I'm going to bed soon.  I've been flitting around on the internet.  Most of the time when I do that I am reading blogs and laughing; there are some very funny ladies out there, moms who share great stories with a lot of humor.  There is nothing I like more than laughing until my face hurts. Tonight, though, I've come across many blogs that are heartbreaking.  While there are so many folks out there who live normal lives, and just relate everyday events for friends and family, there are SO many folks out there who are suffering, in pain, grieving a loss, and just trying to make it through each day intact.  Some of them find comfort in God, but not all of them.  It's easy to get caught up in the emotion that particular people I don't even know are experiencing.

So, tonight I'm going to bed and I'm making a choice to be grateful.  Our house, it is a disaster (partly from having moved a couple of months ago, and partly because, well, it's ours).  Our children, they are sassy and disrespectful (it feels like) a majority portion of every day.  Our laundry, it is piled up both clean and dirty (but not together!).  But...we have a home.  We are all healthy (as far as I know).  We have clothes to wear, and food to eat on top of that.  At the end of the day, we can tell one another,"I love you."  Even at the end of a hard day.  And for that, I am grateful.

Sunday
May312009

Worship

This morning two of the worship services in our church met together, The 11:05, our contemporary service, and All Nations, which is a service made up of mainly African folks, who sing in Swahili and dance at the same time! By the second song it was all I could do to hold back tears.  Watching all those Presbyterians clap their hands and move their hips, hearing so many people praising God in two different languages but all together...it was a taste of Heaven.

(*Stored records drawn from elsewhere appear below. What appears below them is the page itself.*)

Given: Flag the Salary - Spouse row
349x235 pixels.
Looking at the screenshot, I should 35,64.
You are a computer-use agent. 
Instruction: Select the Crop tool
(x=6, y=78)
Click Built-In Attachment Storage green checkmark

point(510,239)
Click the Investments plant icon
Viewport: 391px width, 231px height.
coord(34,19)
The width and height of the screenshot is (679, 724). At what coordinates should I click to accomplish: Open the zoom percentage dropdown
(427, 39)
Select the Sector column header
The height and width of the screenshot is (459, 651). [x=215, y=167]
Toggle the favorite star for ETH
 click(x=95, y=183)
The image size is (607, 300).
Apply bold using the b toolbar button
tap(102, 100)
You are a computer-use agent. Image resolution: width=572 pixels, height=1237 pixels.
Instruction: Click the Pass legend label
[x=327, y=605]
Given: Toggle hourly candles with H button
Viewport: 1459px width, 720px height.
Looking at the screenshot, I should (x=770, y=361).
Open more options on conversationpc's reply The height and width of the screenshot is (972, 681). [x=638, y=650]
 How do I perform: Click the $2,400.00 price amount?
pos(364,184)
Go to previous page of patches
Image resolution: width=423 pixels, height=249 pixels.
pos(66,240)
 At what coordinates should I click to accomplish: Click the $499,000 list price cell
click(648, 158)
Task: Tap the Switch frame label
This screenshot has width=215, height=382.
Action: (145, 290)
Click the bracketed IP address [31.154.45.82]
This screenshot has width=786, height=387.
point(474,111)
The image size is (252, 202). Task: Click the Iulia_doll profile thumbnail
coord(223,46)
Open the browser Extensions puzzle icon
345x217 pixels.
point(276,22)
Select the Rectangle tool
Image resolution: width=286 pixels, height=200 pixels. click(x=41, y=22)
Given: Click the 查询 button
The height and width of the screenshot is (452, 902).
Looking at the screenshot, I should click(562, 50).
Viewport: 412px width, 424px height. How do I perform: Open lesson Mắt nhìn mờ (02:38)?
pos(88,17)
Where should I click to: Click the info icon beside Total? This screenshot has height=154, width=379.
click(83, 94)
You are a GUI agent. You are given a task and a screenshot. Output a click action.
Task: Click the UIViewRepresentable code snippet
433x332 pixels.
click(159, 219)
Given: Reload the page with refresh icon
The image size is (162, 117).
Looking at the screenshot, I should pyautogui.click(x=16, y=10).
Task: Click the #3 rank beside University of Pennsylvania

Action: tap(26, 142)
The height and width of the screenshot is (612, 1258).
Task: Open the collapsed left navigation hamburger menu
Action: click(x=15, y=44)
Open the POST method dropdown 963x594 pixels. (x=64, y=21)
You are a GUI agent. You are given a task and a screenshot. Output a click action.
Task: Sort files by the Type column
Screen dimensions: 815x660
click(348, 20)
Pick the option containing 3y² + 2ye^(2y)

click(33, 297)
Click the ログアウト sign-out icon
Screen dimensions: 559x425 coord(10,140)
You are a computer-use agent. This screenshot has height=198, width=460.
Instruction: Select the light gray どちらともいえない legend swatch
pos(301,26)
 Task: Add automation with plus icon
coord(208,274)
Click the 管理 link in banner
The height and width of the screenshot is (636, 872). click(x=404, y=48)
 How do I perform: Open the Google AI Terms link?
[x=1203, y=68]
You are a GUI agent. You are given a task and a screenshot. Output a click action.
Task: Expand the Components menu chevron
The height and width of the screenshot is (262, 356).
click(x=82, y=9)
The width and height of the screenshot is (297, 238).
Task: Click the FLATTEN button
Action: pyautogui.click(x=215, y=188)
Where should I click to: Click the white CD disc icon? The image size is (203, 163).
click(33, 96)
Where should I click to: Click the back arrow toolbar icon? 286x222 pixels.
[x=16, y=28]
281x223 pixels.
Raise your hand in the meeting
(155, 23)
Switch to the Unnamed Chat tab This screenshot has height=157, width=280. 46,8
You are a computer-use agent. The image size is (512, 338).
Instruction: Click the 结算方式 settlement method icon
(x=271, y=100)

Raise your hands, all you nations;

Shout to God, all creation.

How awesome is the Lord most high!

Great are You, Lord,

Mighty in strength.

You are faithful,

You will ever be.

We will praise You

All of our days.

It's for Your glory

We offer everything.

Raise your hands, all you nations;

Shout to God, all creation.

How awesome is the Lord most high!

Where You send us

God, we will go;

You're the answer

We want the world to know.

We will trust You

When You call our name.

Where You lead us

We'll follow all the way.

We will praise You together

For now and forever.

How awesome is the Lord most high!

Hallelujah! Hallelujah!

How awesome is the Lord most high.

(How Awesome is the Lord Most High-Chris Tomlin)

Indeed, how wonderful it was to raise hands offering God glory and praise alongside white-haired ladies clapping and lifting their own hands as well as Kenyans moving their bodies joyfully worshiping the Lord of all of us.  And to hear Michaela's voice calling out those words,"How awesome is the Lord most high!"  Well, there are no words for that.

Tuesday
May262009

When a House Becomes a Home...

When you walk around a place and remember,"This is where Christian sat when he opened his birthday presents in this house for the first time."

When you remember having three other families, some of your closest friends, come and stay with you, and everyone had enough space and the kids all had a blast, and you can picture how everyone was sitting in the living room when you all played Cranium, or around the table playing Apples to Apples.

When you think about how it finally felt like it was your own crud making the place dirty, in the corners and around the edges.

When you remember holding your baby for the first time in it.

When you miss seeing your two oldest sleeping in the same room, in different beds but facing one another.

When the memory of watching Constantina Tomescu-Dita finish the Olympics 2008 marathon, calling out through tears and laughter,"You go, girl!" as your mom and you eat chocolate chip cheesecake, makes you want to cry.

When you remember everything fitting in its place (even though it totally didn't) and being put away so nicely (even though it totally wasn't).

When you can still see your baby sitting up, crawling, pulling up, and walking for the first time, from the middle bedroom into the hallway or in the schoolroom, or around the dining room table.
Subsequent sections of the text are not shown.